Spousal maintenance, which is often referred to as “alimony,” isn’t automatic in Texas, nor is it usually designed to last forever. How long you have to pay spousal support is limited largely by the duration of your marriage to a dependent spouse, unless that spouse has some substantial barrier that prevents them from being self-sufficient.
However, nobody wants to have to support an ex-spouse when that ex-spouse has already moved on and is in another relationship. If your ex-spouse has begun a romance with a new partner, shouldn’t your spousal maintenance stop?
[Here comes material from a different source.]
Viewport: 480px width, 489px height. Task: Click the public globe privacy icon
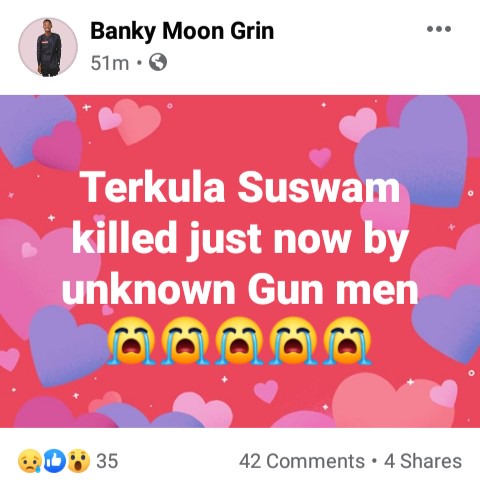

What the law says about the issue
According to the law, an obligation for one spouse to provide their ex-spouse with financial support ends whenever the dependent spouse “cohabits with another person with whom [they have] a dating or romantic relationship in a permanent place of abode on a continuing basis.”
In effect, that means every case is fact-specific. For example, imagine your ex-spouse gets engaged to someone new. To you, this certainly seems like you should be relieved of your duty to continue providing spousal maintenance. However, your ex points out that they don’t intend to live with their new partner until after they’re married, which means that the situation doesn’t meet the legal requirements that would cause the court to act.
On the other hand, what if you’re pretty sure that your ex’s new partner has moved in with them? You do a little investigating and discover that their new partner has switched their mailing address to your ex’s home, and their car is there every morning and every night. Your ex insists that – since they aren’t married – it doesn’t matter, but the law sees it differently.
It’s great when a divorce lets you cut ties and move on without entanglements. If that’s not the situation, however, you need to be alert to situations that affect your rights and take steps to enforce them. If you believe that your ex is cohabitating with a new romantic partner, find out what it takes to get your support order terminated.